*Tarefa*.
No texto sobre gastos tributários, qual é o valor anual dos incentivos fiscais concedidos a empresas e setores, segundo a Fazenda?

*Fonte*.
↓

Ressuscitar a MP 1.303 rejeitada pela Câmara não é a única aposta de Lula para reforçar o caixa e sustentar seu projeto político. A equipe econômica também mira a revisão dos benefícios fiscais — os chamados gastos tributários — concedidos a empresas e setores. Segundo a Fazenda, esses incentivos somam cerca de 800 bilhões de reais por ano. “Apoiamos a revisão desses gastos”, afirma Isaac Sidney, presidente da Febraban, entidade que representa os bancos. “Eles alcançaram um patamar fora do razoável e comprometem a própria sustentabilidade da dívida pública.” O consenso, porém, para por aí. A indústria resiste à proposta e argumenta que já é sufocada pela alta carga tributária, que chegou em 2024 ao maior nível da história: 34,2% do PIB, segundo o Observatório de Política Fiscal da Fundação Getulio Vargas (leia a reportagem na pág. 52). Para Mário Sérgio Telles, diretor de economia da Confederação Nacional da Indústria, o risco está na ideia de um corte linear de 10% em todos os incentivos. “É preciso analisar caso a caso para separar os que ainda fazem sentido dos que se tornaram ineficientes”, diz.

↑

*Dados extraídos*.
↓

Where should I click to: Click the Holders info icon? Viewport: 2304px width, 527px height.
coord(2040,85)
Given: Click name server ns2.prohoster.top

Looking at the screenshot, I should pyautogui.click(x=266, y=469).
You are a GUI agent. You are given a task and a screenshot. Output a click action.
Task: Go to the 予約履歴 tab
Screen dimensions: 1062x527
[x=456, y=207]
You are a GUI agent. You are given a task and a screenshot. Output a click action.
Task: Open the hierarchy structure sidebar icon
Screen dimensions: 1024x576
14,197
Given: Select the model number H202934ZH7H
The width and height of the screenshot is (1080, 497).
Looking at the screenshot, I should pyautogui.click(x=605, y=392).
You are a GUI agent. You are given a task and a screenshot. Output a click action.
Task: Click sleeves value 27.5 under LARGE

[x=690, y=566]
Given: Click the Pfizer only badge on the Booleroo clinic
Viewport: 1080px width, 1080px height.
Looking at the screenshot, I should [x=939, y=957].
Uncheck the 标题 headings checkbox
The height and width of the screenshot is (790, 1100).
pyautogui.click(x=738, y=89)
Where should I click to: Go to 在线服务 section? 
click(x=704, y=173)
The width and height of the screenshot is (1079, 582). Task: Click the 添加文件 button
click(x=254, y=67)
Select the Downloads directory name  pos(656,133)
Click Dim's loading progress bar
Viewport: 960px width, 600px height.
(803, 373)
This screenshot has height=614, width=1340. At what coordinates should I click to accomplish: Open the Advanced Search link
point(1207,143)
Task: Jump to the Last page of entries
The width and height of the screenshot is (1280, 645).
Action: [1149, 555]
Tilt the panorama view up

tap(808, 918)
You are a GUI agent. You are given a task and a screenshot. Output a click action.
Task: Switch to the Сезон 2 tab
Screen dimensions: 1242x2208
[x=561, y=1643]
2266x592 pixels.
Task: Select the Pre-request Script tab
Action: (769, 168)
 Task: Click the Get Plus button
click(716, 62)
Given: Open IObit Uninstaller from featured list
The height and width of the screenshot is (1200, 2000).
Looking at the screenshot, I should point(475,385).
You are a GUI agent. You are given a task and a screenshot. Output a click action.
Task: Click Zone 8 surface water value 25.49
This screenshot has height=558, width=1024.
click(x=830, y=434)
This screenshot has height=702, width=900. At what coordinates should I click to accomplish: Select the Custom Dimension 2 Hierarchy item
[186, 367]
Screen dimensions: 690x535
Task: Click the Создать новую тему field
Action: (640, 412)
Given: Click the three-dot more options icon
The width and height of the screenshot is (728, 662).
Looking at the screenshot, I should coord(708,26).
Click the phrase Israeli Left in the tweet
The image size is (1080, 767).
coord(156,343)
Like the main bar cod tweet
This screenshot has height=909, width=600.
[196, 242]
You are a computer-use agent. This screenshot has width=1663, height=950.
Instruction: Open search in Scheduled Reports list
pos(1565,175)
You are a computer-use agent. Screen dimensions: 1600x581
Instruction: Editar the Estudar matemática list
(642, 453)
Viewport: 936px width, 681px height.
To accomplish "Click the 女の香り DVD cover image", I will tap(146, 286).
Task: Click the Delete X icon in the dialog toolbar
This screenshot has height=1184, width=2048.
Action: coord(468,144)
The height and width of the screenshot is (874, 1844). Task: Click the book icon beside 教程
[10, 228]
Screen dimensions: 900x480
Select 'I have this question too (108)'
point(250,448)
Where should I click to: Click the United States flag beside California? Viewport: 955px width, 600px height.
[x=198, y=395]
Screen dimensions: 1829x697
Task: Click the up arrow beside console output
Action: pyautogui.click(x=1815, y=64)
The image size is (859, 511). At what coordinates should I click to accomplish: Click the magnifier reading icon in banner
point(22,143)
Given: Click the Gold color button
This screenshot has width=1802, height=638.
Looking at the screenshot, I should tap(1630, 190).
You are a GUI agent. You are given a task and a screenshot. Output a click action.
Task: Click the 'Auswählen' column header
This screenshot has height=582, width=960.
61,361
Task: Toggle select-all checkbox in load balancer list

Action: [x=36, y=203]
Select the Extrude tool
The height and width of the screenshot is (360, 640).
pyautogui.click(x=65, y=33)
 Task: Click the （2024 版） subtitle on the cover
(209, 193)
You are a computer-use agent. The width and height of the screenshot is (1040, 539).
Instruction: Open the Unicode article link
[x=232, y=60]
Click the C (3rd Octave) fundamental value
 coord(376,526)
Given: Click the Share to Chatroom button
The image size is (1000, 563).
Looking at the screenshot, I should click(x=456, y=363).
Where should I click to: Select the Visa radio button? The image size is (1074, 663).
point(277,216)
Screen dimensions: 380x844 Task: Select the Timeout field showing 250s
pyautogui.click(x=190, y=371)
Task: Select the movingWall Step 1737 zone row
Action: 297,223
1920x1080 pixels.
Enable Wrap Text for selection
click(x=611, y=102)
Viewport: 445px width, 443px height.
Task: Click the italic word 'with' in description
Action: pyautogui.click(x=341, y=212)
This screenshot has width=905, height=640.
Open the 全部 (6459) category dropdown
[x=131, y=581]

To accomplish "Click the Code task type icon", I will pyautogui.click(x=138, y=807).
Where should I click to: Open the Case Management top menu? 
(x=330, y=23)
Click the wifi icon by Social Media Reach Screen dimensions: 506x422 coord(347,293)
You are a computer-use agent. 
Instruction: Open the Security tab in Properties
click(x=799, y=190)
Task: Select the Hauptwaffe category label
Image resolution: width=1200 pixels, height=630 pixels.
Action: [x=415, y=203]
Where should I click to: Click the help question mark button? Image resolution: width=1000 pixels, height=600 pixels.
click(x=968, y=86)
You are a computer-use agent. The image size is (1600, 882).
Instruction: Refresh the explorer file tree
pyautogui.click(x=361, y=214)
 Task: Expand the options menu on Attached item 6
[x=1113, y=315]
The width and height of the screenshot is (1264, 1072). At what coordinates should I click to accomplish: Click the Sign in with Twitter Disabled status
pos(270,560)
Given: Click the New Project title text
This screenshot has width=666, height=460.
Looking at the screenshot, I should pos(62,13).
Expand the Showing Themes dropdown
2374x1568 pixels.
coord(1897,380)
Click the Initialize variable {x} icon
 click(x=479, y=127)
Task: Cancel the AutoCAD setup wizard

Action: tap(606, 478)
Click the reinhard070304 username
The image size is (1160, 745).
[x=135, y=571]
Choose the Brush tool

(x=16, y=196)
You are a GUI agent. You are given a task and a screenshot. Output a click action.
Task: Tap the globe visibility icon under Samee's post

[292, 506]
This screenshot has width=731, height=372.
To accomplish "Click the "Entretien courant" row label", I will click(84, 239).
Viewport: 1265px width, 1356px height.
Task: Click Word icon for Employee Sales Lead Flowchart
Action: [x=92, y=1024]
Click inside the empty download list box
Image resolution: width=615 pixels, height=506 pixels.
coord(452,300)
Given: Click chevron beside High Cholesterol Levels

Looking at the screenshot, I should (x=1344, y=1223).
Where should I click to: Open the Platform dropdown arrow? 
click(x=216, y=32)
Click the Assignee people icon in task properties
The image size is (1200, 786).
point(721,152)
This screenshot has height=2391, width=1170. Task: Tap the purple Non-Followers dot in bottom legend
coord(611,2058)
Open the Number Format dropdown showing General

↑

*Resposta da tarefa*.
Cerca de 800 bilhões de reais por ano.